While making my writing theory page spread, I explored the ways that I can improve my writing by observing the way that I write. Throughout unit 2, I learned how to write and consider my own rhetorical situation. I have consciously considered aspects of my rhetorical situation in my blog writing. For example, I take my audiences experiences into strong consideration. I know that the only people reading my blogs, aside from Mr. Stephens, are my peers who want to read something relatable. As Kevin Roozen says in Naming What We know, “Writing, then, is always an attempt to address the needs the needs of an audience.” Therefore, I made what I knew would appeal to my audience my primary need in my writing or my blogs. 

I have found that I can create more material and ideas to write about if I just write and write and don’t think about what I am writing.
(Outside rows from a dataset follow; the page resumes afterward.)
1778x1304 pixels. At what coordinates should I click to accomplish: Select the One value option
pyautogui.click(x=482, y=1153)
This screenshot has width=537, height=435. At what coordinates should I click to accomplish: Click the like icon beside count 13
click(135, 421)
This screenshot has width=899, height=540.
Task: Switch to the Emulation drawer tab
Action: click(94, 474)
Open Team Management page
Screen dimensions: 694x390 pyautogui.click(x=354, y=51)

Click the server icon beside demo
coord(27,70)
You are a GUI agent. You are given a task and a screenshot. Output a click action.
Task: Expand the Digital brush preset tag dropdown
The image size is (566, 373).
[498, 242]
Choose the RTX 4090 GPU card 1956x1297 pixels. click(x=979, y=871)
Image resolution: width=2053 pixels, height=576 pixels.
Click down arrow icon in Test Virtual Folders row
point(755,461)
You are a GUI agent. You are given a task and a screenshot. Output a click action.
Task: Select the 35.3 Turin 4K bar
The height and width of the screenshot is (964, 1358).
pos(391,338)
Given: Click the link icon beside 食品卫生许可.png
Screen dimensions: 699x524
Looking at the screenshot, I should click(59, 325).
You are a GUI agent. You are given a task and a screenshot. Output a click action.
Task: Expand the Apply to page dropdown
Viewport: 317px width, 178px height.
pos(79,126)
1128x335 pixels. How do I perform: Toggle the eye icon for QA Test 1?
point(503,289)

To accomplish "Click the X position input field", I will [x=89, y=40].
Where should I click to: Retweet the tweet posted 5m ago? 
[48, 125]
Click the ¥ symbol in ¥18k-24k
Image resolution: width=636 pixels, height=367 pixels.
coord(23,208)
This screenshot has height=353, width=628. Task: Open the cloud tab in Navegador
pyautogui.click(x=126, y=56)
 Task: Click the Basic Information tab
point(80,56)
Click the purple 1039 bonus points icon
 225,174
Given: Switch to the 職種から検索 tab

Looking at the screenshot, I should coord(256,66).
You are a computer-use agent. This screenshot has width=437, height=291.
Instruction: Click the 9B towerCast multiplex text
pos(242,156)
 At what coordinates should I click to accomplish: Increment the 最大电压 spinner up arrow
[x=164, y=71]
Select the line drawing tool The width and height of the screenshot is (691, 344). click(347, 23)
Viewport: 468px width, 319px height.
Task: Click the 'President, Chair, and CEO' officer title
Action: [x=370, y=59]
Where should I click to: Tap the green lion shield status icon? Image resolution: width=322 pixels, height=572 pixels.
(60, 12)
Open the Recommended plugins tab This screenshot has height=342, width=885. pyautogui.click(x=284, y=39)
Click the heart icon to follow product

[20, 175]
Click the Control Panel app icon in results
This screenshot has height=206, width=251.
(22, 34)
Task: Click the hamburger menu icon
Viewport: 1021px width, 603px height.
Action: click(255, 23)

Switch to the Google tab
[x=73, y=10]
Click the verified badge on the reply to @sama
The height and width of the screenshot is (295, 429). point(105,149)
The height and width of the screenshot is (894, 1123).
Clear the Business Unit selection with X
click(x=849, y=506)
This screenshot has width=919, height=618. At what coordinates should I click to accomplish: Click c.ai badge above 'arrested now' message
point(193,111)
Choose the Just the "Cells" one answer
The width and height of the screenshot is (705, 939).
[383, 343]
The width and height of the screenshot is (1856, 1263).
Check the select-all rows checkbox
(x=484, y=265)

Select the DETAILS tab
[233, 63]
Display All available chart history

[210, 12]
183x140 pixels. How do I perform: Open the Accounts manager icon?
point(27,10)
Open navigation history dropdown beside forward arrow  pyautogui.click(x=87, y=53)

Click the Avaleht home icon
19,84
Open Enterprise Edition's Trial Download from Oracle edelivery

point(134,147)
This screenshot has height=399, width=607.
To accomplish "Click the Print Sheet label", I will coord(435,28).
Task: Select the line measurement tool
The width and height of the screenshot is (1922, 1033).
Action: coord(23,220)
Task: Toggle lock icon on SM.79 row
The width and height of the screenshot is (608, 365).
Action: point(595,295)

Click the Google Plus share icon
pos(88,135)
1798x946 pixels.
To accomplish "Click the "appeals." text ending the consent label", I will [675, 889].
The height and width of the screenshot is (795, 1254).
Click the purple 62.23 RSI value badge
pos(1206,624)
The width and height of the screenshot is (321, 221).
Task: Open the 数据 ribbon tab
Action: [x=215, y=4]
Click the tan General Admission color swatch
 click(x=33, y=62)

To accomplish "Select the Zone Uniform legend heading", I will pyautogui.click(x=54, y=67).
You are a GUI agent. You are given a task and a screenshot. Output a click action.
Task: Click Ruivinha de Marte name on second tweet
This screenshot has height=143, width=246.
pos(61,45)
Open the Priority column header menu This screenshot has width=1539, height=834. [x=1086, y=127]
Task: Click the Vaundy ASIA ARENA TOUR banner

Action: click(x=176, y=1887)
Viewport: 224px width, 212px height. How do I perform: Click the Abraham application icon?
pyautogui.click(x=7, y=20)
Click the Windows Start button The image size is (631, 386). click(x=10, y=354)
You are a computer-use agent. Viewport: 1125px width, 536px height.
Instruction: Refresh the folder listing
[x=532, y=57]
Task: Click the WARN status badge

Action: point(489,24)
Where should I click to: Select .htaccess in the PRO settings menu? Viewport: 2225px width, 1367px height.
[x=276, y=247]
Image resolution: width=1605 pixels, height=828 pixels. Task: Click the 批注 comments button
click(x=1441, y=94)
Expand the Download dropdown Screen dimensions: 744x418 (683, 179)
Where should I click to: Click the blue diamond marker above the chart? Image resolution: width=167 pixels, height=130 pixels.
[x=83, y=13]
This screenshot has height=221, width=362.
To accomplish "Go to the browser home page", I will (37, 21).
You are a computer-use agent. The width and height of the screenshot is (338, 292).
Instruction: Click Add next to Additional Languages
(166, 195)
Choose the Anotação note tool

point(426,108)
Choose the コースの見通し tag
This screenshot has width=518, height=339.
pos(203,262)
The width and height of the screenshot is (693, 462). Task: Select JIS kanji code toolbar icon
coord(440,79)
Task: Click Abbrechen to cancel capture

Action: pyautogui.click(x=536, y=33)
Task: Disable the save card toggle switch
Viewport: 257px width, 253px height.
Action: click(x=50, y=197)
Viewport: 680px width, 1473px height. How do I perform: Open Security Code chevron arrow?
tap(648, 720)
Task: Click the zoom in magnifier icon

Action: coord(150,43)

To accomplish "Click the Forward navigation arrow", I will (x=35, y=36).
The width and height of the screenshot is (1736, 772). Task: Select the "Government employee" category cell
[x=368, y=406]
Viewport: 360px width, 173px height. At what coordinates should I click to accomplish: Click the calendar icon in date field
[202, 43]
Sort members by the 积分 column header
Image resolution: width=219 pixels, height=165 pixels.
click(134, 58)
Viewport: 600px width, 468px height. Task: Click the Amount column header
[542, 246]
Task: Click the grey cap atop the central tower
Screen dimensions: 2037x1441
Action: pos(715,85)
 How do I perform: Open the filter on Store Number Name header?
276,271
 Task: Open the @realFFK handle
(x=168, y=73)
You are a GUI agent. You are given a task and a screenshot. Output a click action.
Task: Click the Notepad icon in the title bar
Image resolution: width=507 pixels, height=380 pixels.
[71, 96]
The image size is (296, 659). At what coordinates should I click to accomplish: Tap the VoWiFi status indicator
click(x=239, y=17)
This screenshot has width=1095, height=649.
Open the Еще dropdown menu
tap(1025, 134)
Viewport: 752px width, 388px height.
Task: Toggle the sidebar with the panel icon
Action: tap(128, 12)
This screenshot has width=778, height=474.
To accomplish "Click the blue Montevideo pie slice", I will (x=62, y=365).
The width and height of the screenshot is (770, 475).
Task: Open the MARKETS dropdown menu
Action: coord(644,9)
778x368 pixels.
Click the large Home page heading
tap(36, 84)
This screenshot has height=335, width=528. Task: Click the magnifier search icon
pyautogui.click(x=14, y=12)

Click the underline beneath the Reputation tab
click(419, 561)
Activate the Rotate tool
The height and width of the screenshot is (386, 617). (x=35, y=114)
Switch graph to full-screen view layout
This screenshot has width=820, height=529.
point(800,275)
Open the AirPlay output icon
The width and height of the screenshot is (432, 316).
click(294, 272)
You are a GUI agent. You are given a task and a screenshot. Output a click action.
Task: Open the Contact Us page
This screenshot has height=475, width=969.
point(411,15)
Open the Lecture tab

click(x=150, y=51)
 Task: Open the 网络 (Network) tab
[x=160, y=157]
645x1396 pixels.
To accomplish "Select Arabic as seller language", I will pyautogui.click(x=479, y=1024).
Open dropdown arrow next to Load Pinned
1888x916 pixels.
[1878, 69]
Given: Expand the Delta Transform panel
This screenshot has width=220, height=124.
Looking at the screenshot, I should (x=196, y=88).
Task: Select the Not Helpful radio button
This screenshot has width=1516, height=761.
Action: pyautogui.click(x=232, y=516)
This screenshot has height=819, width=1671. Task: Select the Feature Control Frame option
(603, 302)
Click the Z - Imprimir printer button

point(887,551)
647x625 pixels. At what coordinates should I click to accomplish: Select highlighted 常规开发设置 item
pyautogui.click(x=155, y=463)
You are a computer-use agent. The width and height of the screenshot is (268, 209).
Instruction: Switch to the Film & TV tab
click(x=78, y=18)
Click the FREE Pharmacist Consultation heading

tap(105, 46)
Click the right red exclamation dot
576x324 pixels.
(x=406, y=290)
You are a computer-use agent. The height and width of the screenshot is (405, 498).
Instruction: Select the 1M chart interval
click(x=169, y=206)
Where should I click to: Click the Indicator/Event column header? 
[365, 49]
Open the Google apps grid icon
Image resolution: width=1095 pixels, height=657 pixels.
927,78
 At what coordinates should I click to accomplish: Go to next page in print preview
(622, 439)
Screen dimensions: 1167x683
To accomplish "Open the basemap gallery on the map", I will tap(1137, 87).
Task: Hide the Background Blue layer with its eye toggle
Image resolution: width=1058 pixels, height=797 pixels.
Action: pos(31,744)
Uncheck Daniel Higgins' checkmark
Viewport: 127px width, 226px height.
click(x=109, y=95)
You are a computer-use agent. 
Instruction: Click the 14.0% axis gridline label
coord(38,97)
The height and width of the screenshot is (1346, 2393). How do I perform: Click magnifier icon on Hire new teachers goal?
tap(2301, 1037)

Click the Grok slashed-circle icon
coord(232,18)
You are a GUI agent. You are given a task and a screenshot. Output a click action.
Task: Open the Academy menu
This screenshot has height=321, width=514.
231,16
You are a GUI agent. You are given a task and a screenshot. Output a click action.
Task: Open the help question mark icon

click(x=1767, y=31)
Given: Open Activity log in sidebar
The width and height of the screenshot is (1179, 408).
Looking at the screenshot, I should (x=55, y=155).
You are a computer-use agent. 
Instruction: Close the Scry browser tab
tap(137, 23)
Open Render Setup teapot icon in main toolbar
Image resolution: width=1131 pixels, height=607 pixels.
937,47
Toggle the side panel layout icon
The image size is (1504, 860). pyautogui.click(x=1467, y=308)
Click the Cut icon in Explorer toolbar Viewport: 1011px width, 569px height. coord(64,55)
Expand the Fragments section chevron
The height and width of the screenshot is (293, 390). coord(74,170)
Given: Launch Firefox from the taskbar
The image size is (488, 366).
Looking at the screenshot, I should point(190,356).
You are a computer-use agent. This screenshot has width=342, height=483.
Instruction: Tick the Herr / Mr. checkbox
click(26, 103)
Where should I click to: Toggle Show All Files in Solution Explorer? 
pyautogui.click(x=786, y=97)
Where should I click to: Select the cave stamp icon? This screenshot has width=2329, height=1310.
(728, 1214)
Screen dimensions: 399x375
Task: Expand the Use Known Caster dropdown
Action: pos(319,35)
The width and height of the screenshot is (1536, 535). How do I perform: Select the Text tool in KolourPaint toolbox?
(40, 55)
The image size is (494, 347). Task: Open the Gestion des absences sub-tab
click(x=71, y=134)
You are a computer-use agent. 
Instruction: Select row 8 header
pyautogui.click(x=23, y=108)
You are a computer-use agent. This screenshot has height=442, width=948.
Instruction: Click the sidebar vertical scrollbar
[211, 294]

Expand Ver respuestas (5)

If I sit down before creating a journal entry, blog post, or simply a paper assigned to me in a class in school to create a graphic organizer to “plan” my idea, I have trouble creating those ideas and find myself settling with ideas that just fit the material instead of new abstract knowledge. For example, Heidi Estrem says that “writers of all kinds- from self-identified writers to bloggers to workplace teams to academic researchers- have had the experience of coming upon new ideas as a result of writing.” I strongly agree with Heidi because I personally have less trouble creating abstract ideas and knowledge to share with my reader once I have began writing, as if my writing leads my brain to explore the concepts I wouldn’t of even considered if I had sat down and planned out my whole post, entry or paper. 

I have learned a lot from observing my own writing. Through my rhetorical writing, I found that, while comparing two things, using one of them as a lens to view the other helps generate meanings of both ideas or things I am comparing. Moreover, by using one as a lens, you can easily distinguish the pros and cons of the other by creating ideas that go against it. When I have one of the things that I am comparing as my focus point (a lens), it makes my ideas flow and allows my pencil to nonstop write when I am “looking into” the other.